▶ **DOCUMENT TEXT**
Find Median from Data Stream: Two Heaps Explained
LeetCode #295, Find Median from Data Stream, is one of the most popular hard problems in coding interviews. You need to design a data structure that accepts a stream of integers and can return the median at any time. The tricky part is that you do not know the numbers in advance, and you need both operations to be fast. If you have ever been asked a "streaming statistics" question, this is the classic version of it.
The problem
Design a class MedianFinder with two methods:
addNum(num: int)adds an integer from the data stream.findMedian() -> floatreturns the median of all elements added so far.
The median is the middle value in an ordered list. If the list has an even number of elements, the median is the average of the two middle values.
mf = MedianFinder()
mf.addNum(5)
mf.addNum(15)
mf.findMedian() # returns 10.0 (average of 5 and 15)
mf.addNum(1)
mf.findMedian() # returns 5.0 (middle of [1, 5, 15])
mf.addNum(3)
mf.findMedian() # returns 4.0 (average of 3 and 5)
mf.addNum(8)
mf.findMedian() # returns 5.0 (middle of [1, 3, 5, 8, 15])

▶ **WHAT TO WORK ON**
Answer from the page on finding the median of a data stream:
(a) What LeetCode problem number does it give?
(b) How is the median defined when the list has an even number of elements?
(c) What does findMedian() return after 5, 15, 1 and 3 have been added?

▶ **RECORDS**
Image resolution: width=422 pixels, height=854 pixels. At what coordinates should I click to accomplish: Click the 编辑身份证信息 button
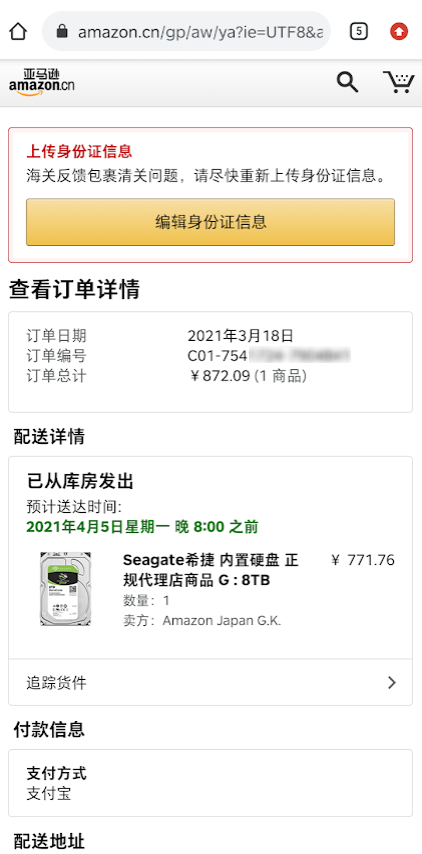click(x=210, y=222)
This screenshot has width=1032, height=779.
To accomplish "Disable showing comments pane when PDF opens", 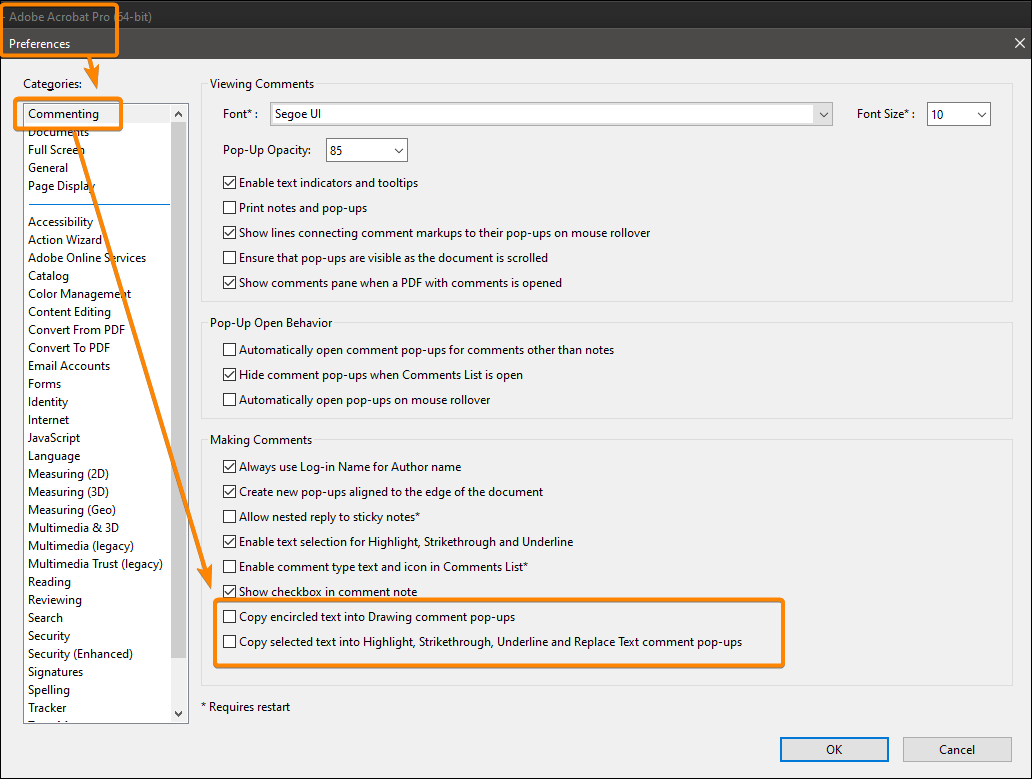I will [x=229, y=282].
==
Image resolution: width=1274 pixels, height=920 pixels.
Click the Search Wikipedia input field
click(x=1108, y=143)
...
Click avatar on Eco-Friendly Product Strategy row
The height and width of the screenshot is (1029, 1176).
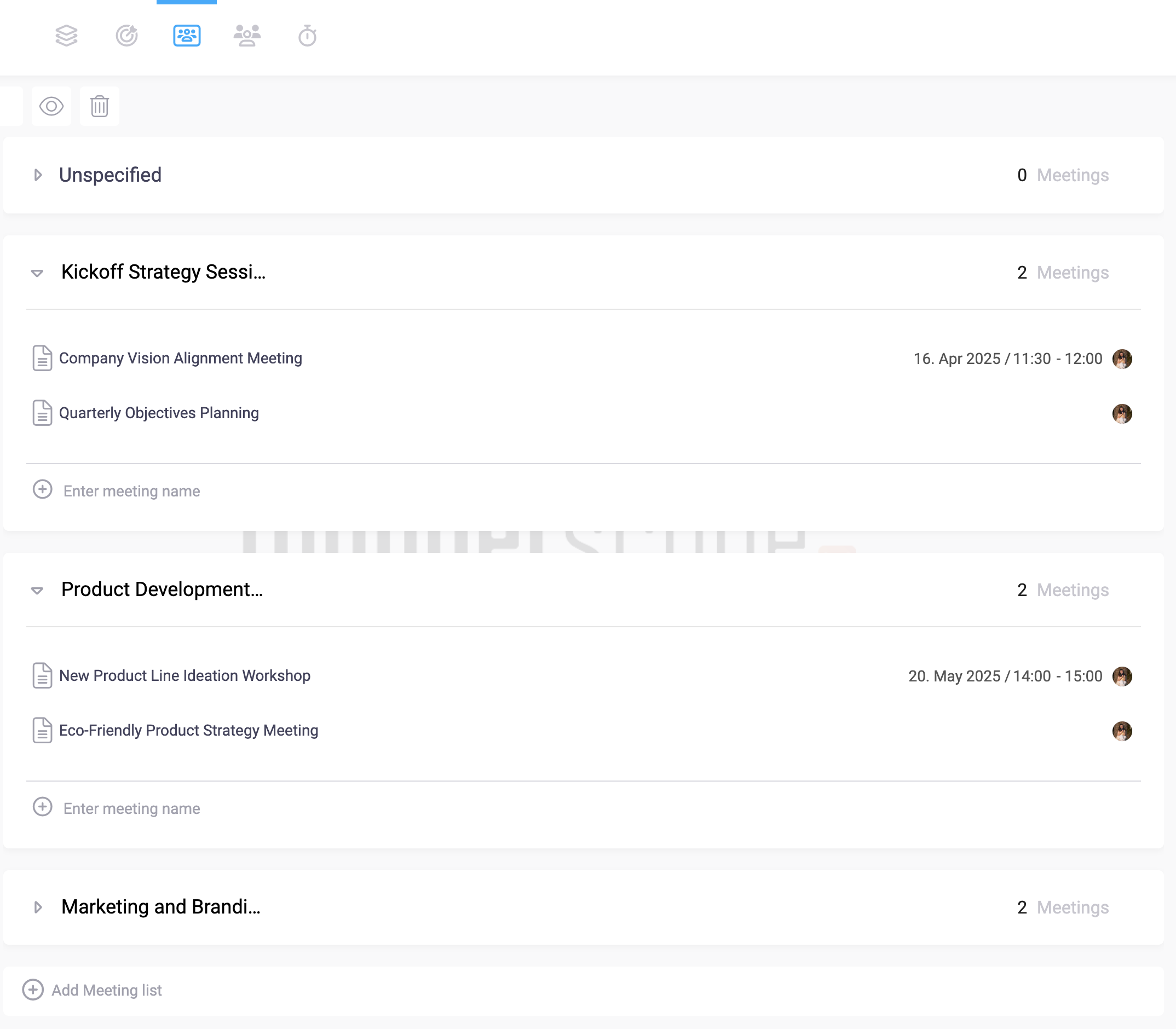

▶ **EXERCISE OUTPUT**
(a) #295
(b) It is the average of the two middle values.
(c) 4.0, the average of 3 and 5